In this figure, I represent the value of the two-variable function with a color scale. I have used the magma palette of viridis with scale_fill_viridis_c:

ggplot(grid, aes(x = x, y = y, fill = z)) +
  geom_tile() +
  theme_void() +
  scale_fill_viridis_c(name = "sin(x) + cos(y)", option = "magma") +
  theme(legend.position = "bottom") +
    labs(title = "Colors with magma palette")

The result is much prettier, in my opinion, than the obtained with the default ggplot colors for gradient scales:

ggplot(grid, aes(x = x, y = y, fill = z)) +
  geom_tile() +
  theme_void() +
  theme(legend.position = "bottom") +
  labs(title = "Colors with default palette")

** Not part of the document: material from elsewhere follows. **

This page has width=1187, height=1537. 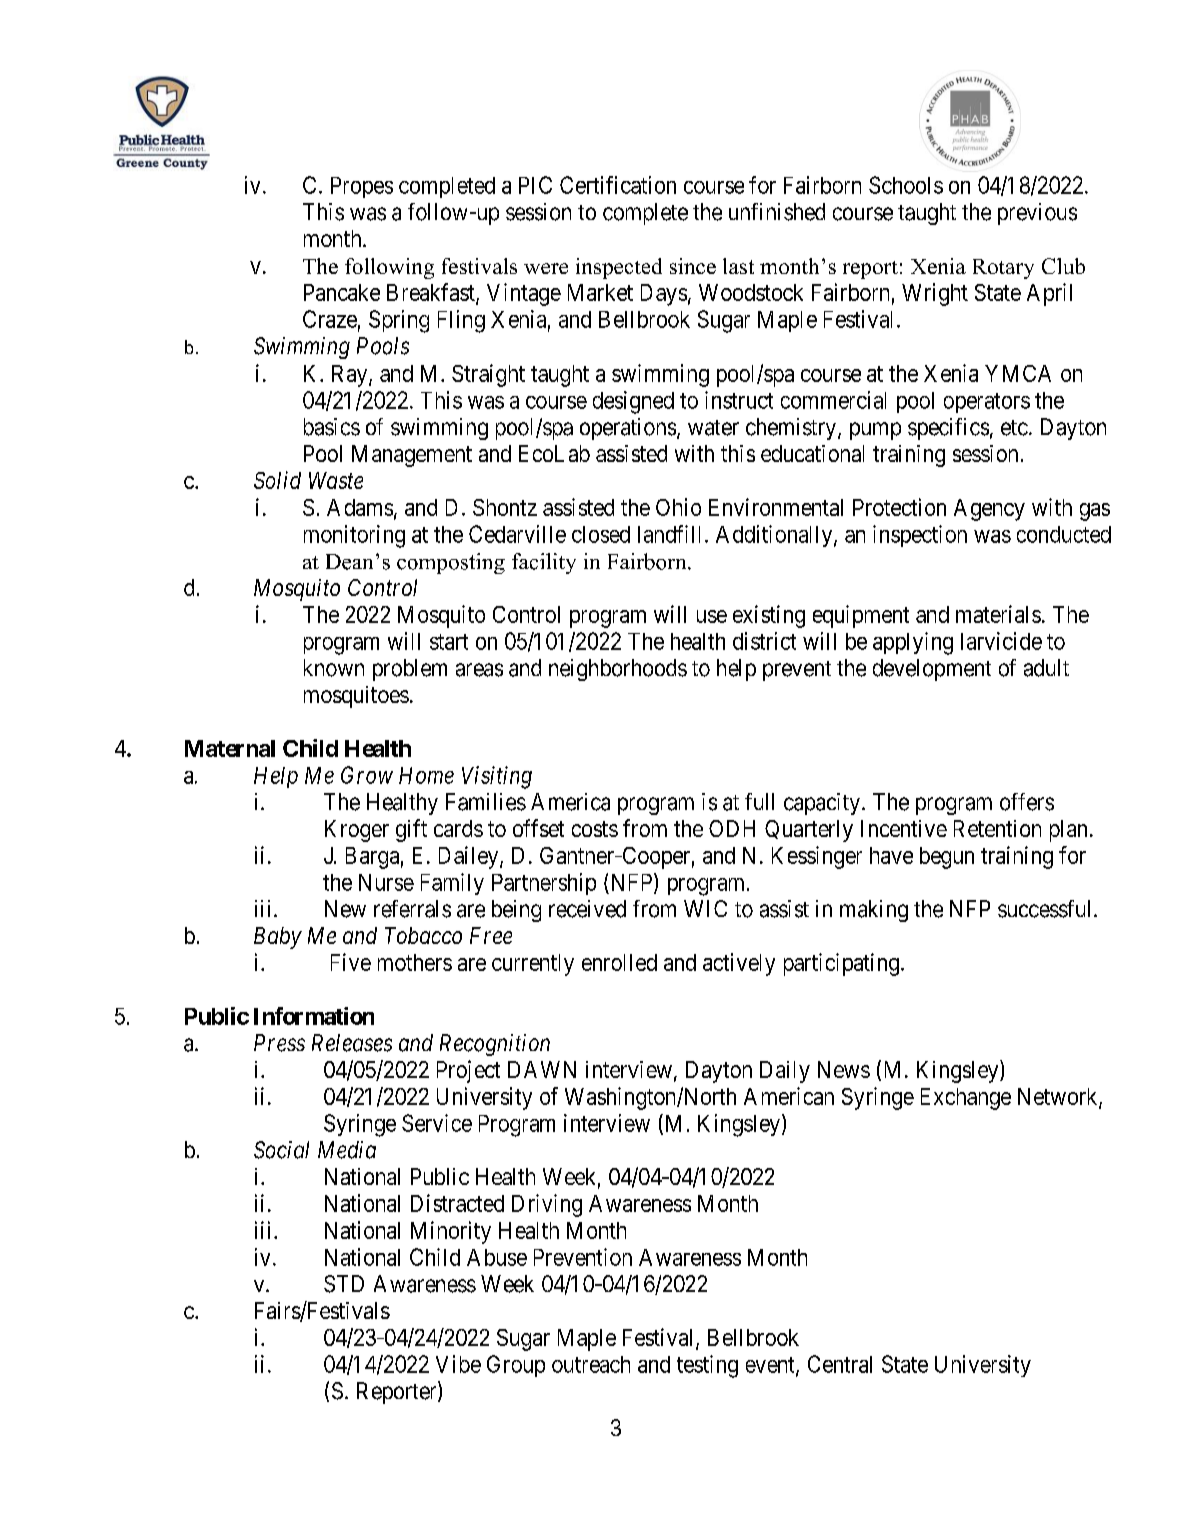 What do you see at coordinates (344, 1284) in the page?
I see `STD` at bounding box center [344, 1284].
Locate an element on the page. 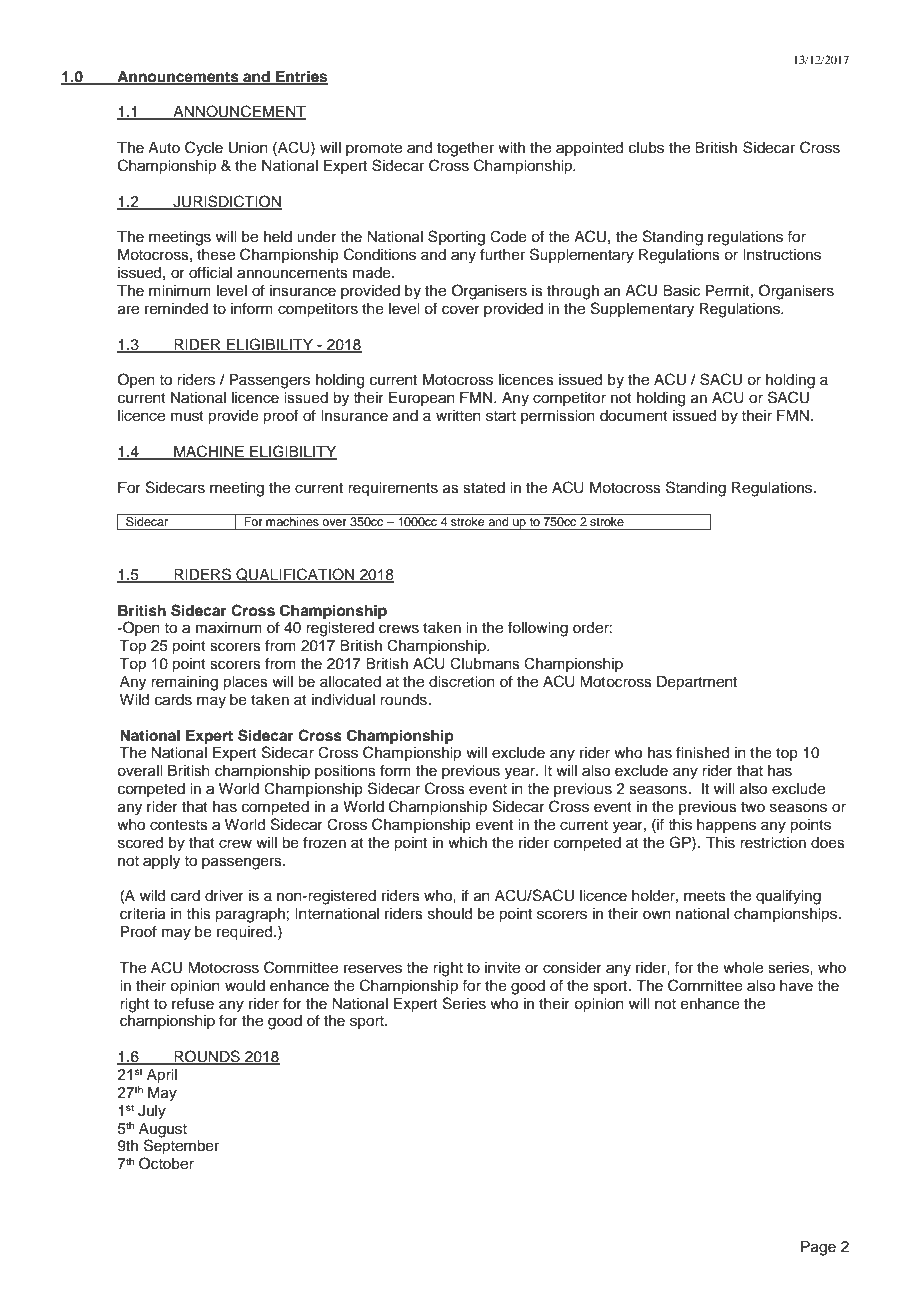 This document has width=924, height=1308. refuse is located at coordinates (193, 1003).
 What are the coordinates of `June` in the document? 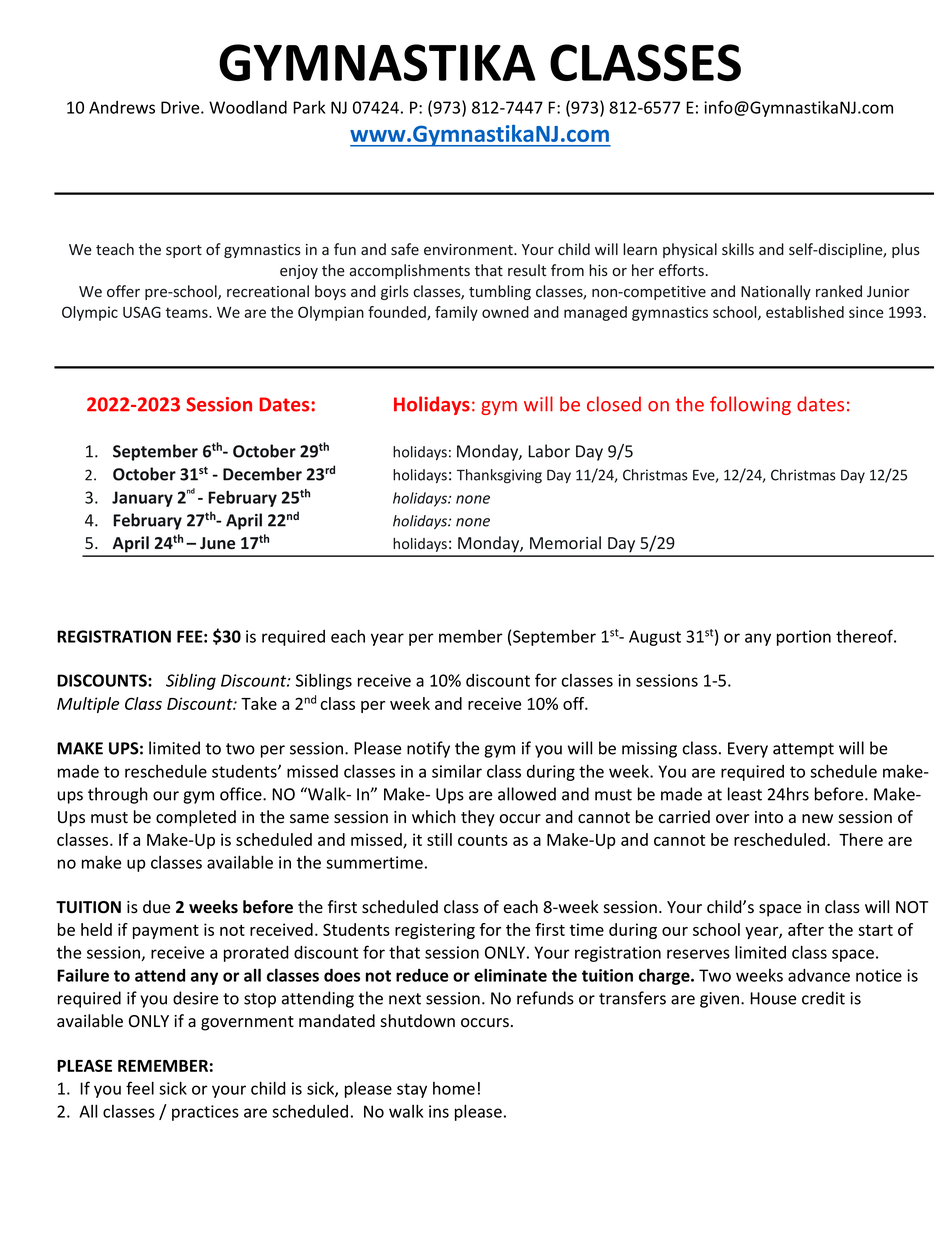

Data for the plot are not continuous, but a 100 x 100 grid. To give a unique color to each grid element, we can use a binned scale with scale_fill_viridis_b:

ggplot(grid, aes(x = x, y = y, fill = z)) +
  geom_tile() +
  theme_void() +
  scale_fill_viridis_b(name = "sin(x) + cos(y)", option = "magma") +
    theme(legend.position = "bottom")

The viridis color schemes

The viridis color schemes have been designed to use color in data visualization. The eight color schemes are beautiful, perceptually-uniform and accessible for people with color-blindness. We can generate viridis palettes of any number of colors, so we can use them to plot continuous, binned and discrete data. viridis is the default color scheme for the popular matplotlib Python package, and they are the default in ggplot to represent ordered factors.

An alternative to viridis are the Brewer palettes, developed by Cynthia A. Brewer for choropleth maps. Those scales are only for categorical data, but they offer the possibility of representing sequential, diverging or qualitative values.